PASS: All write, delete, and execute tools return a confirmation-required response on first invocation. Confirmation requires a separate, short-lived token that is checked on the second invocation.
FAIL: Write and delete tools execute on first invocation without any confirmation step. No distinction between read and write tools in the invocation flow.
Credential stuffing and brute-force attacks target MCP authentication endpoints. Without rate limiting, an attacker can test thousands of API keys or passwords per second. Rate limits must apply to both the authentication endpoint itself and to tool invocation (to prevent credential-free abuse of authenticated-but-cheap API calls).
PASS: Authentication attempts are rate-limited by IP (≤10/minute). Tool invocations are rate-limited by caller identity (≤100/minute or per-product SLA). Rate limits are enforced at the server level, not relying solely on upstream infrastructure.
FAIL: No rate limiting on authentication. Tool invocations are limited only by upstream infrastructure (CDN, API gateway) with no server-side enforcement.
Category 2: Input Validation and Injection Prevention
MCP tool arguments are attacker-controlled strings. These controls prevent injection attacks via malformed or malicious inputs.
Every tool must define an argument schema and validate all incoming arguments against it before any processing. Schema validation should enforce: required vs optional fields, data types (string, integer, boolean — not generic "any"), string length limits, numeric range constraints, and enum membership for fields with a fixed value set. Arguments that fail validation must be rejected with an error before any business logic runs.
PASS: Every tool has a schema (JSON Schema, Zod, Pydantic, etc.) that is enforced at the handler boundary. Invalid arguments return an error before any tool logic executes. Schema includes string length limits and type constraints — no open-ended any types on user-controlled fields.
FAIL: Tools accept arbitrary argument objects without schema validation. String fields have no length limits. Any argument type is accepted and passed into business logic directly.
If any tool constructs shell commands using user-supplied arguments, shell injection is a critical risk. Common patterns that introduce shell injection: template literals in exec() calls, string concatenation into subprocess.run(shell=True), and passing unvalidated arguments to child_process.exec. The fix is always to use parameterized subprocess calls with argument arrays, never string concatenation.
PASS: No tool constructs shell command strings from user arguments. All subprocess calls use argument arrays (execv, subprocess.run(['cmd', arg]), child_process.execFile). A grep for exec(, shell=True, and template literals in subprocess contexts returns zero results in tool handlers.
FAIL: Any tool constructs a shell command string from a user-supplied argument, even with escaping. Shell escaping is not a valid mitigation — only parameterized calls are.
File-operating tools that accept a filename or path argument are vulnerable to path traversal (e.g., ../../etc/passwd). The validation approach: resolve the path to its real absolute form, then verify it is still within the allowed base directory.
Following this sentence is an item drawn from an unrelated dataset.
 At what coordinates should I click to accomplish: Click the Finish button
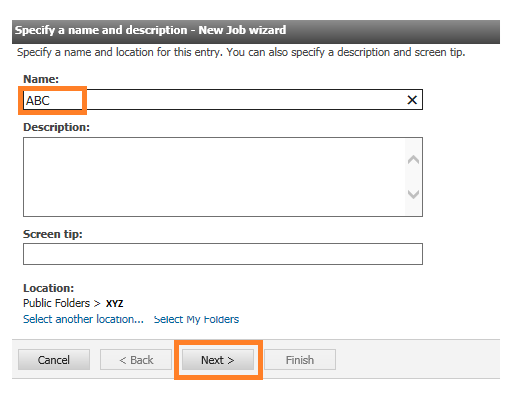point(300,360)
Both steps are required — resolving alone doesn't prevent traversal, and prefix-checking alone doesn't handle symlinks.
PASS: All file path arguments are (1) normalized with path.resolve() / os.path.realpath(), and (2) checked to be within the allowed base directory using a string prefix check on the resolved path. The check is tested with ../ and %2e%2e%2f inputs.
FAIL: File paths are used as-is, or only one of the two steps is performed. URL-encoding traversal variants are not tested.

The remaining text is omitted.